From Publishers Weekly
Ciao pasta, good-bye bread, rice and other "bad carbohydrates," which can include carrots, cranberries and corn. It's time to truck in the proteins. Sears, a biochemist, crowns years' worth of research into the effects of food on hormone production and metabolic activity with a program that will lead to "optimal health," peak performance (the zone of the title) and, not incidentally, weight control. Citing the importance of eicosanoids, a class of hormones that figures critically in metabolism, Sears has worked out an approach to eating that reduces one's daily production of insulin and, at the same time, draws on stored body fat for energy. A formula for calculating an individual's Lean Body Mass is tied to an estimated Physical-Activity Factor and used to establish one's daily protein requirement, which can easily be as much as 70 grams for a moderately active, middle-aged woman with 25-35% body fat.
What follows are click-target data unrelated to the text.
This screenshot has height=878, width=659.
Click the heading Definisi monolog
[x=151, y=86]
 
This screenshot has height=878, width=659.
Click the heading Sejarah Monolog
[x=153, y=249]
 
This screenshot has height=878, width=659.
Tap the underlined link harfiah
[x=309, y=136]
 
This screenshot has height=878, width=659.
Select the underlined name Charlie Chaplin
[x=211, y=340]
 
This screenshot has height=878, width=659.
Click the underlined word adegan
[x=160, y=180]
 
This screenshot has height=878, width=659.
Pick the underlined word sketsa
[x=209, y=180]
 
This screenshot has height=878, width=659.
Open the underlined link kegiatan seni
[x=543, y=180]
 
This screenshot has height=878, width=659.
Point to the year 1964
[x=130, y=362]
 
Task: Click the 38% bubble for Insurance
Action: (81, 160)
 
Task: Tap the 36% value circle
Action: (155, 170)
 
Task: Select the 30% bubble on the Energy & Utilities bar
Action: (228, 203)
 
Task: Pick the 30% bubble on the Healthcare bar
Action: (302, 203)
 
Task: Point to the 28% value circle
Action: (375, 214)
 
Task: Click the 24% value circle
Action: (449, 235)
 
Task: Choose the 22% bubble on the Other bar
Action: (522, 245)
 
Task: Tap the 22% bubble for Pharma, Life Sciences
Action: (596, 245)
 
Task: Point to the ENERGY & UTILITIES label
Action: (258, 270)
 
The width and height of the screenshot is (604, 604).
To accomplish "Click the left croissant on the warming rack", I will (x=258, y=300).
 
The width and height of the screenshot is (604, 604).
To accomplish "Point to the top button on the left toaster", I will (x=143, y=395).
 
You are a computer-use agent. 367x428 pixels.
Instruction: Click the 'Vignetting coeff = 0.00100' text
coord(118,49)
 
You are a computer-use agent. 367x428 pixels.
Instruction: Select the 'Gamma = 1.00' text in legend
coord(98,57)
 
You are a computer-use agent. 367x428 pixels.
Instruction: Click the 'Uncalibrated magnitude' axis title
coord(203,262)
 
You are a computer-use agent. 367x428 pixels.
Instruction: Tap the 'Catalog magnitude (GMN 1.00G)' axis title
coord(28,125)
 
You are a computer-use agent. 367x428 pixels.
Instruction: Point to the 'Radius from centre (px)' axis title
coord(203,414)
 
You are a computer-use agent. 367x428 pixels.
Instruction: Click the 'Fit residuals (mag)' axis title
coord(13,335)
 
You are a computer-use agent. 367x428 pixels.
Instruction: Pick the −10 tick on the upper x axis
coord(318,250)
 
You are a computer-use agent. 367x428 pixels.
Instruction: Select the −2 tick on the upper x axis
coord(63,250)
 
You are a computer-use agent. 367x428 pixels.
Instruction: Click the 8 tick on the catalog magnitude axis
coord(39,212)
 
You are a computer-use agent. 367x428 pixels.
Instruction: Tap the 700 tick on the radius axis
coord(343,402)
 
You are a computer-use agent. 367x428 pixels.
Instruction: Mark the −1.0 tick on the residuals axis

Recommending a diet that tightly balances the intake of protein, good (low-glycemic) carbohydrates and a moderate amount of monounsaturated fats, Sears is among those current weight-control specialists (e.g., Drs. Rachael and Richard Heller and Stephen Gullo [see Notes below]) who observe that there are many "insulin-resistant" Americans for whom the new food pyramid recommendations, heavily weighted with "high-density, high-glycemic carbohydrates," can be unhealthy. "Zone-favorable" recipes and food-count tables are included. BOMC and QPC alternates; author tour.